Ajoutons que lorsqu’un conflit provoque l’émigration, l’exode des chrétiens se révèle toujours définitif. Les musulmans reviendront, pas les chrétiens qui trouvent en Occident des parents pour les aider à s’intégrer ailleurs. Interrogé par l’agence Fides, l’archevêque maronite de Damas, Mgr Samir Nassar, avouait le dilemme auquel les responsables ecclésiaux étaient confrontés : « Dire à leur fidèles de rester, serait les condamner à mort ; les aider à partir veut dire vider la Terre Biblique de ses derniers chrétiens. »
Mais qui, en Europe, se soucie d’eux dans le conflit syrien ? Leur présence dans des pays à dominante musulmane apparaît à beaucoup comme une aberration ; tout comme, pour certains, la présence de musulmans en Europe. L’idéal serait-il chacun dans sa case, sans mélange porteur, dit-on, de danger ?
Les chrétiens d’Orient, sans lesquels nous n’aurions pas reçu la foi en Jésus-Christ, vont-ils disparaître de la Terre biblique ?

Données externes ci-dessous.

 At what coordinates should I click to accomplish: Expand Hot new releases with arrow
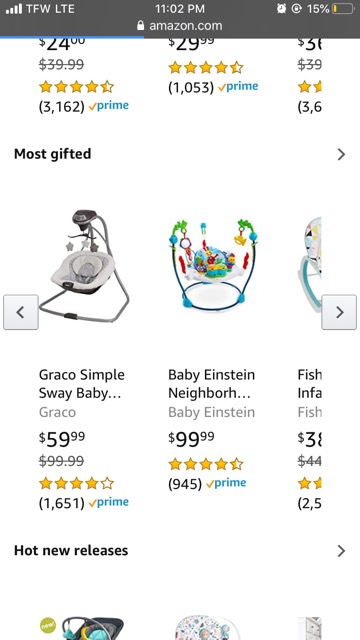coord(341,551)
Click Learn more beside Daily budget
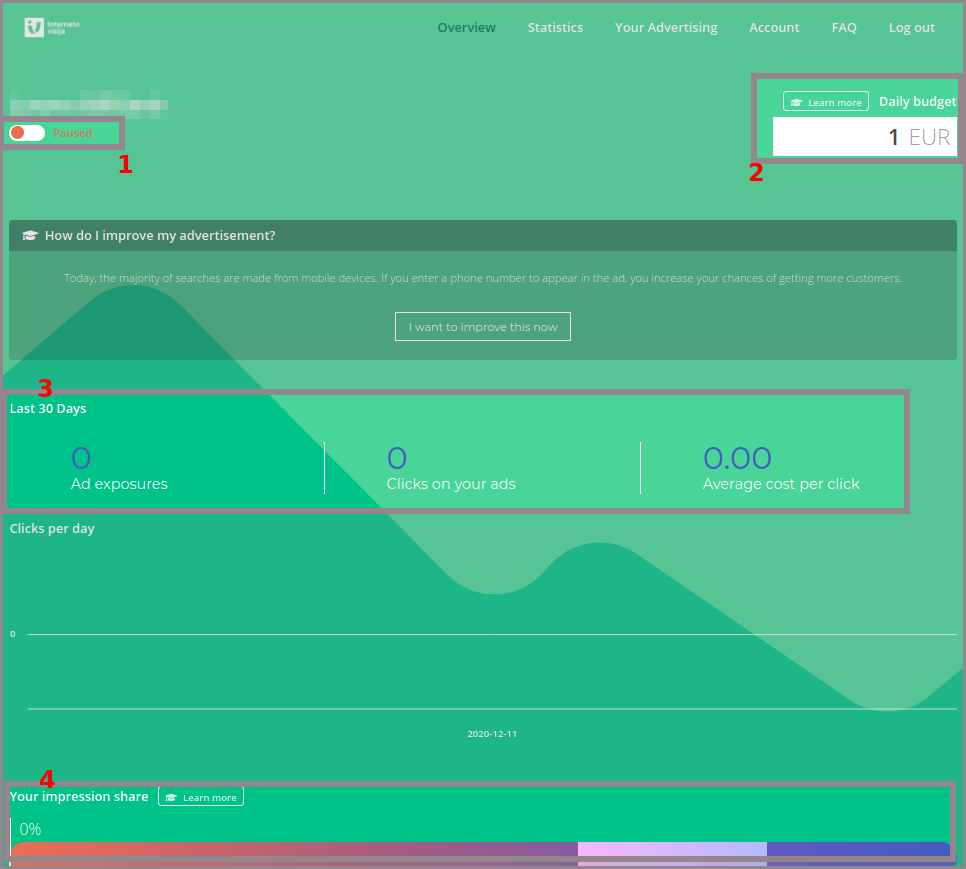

Face à cette guerre, je me sens impuissante et je n’arrive même pas à avoir une idée concernant ce que les gouvernements occidentaux devraient faire ou ne pas faire. Armer les rebelles ou non? Ayant voyagé en Syrie en touriste en 2010, la seule chose que je puisse faire est de « penser », prier…
Notre guide était chrétienne et très opposée au régime. Au début des évènements avant qu’ils ne deviennent une guerre, nous avons échangé deux mails…Je pense souvent à elle et à sa famille.
Merci pour vos textes.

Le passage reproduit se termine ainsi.